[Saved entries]
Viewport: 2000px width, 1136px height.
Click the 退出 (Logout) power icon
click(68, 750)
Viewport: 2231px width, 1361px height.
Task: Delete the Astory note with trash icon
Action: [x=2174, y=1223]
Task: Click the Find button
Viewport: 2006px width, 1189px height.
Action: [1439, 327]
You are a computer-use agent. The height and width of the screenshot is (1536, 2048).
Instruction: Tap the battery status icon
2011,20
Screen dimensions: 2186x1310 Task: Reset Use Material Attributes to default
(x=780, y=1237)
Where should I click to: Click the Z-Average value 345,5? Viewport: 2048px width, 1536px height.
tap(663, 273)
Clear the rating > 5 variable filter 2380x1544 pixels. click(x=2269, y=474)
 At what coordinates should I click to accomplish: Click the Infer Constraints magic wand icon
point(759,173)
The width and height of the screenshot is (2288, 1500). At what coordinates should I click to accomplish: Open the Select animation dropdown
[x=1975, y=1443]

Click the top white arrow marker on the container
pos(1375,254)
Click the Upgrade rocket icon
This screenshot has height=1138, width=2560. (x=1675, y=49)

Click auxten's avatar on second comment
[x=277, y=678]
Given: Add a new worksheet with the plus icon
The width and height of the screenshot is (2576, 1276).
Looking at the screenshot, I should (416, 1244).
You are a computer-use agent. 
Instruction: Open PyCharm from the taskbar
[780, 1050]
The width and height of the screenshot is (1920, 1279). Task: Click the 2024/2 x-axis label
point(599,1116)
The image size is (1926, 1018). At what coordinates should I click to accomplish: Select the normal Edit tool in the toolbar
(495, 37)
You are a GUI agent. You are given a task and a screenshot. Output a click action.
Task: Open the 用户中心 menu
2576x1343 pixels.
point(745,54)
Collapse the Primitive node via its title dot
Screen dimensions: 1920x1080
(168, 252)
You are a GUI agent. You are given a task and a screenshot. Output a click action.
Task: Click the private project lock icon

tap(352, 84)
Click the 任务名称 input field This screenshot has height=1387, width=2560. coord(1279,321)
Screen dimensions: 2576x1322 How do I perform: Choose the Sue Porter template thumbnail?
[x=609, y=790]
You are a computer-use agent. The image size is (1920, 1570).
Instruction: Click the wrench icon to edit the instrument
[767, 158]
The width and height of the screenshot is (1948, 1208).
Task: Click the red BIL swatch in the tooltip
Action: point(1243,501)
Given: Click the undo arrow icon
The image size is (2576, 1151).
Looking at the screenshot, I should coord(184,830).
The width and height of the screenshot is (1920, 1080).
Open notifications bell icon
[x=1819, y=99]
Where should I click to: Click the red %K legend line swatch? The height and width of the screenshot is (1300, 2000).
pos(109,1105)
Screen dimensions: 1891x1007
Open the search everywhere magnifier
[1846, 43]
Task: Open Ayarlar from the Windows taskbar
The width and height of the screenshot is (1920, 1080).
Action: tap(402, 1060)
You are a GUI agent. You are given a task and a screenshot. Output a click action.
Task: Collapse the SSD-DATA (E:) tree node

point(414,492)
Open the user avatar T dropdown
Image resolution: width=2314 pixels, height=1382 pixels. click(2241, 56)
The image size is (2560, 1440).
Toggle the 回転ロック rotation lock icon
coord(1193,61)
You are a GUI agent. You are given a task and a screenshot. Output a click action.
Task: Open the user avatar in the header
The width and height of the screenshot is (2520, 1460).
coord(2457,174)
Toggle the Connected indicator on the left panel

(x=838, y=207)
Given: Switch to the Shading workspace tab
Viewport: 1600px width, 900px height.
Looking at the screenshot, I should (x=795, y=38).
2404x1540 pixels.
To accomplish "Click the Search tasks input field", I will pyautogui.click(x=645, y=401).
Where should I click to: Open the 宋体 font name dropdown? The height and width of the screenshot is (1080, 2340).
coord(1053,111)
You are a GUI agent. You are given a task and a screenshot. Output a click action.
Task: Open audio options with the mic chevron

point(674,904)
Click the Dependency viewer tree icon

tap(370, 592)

• _Exercise prompt_
Only a number is expected here: how many lines of the records above contain "field".

• _Exercise solution_
2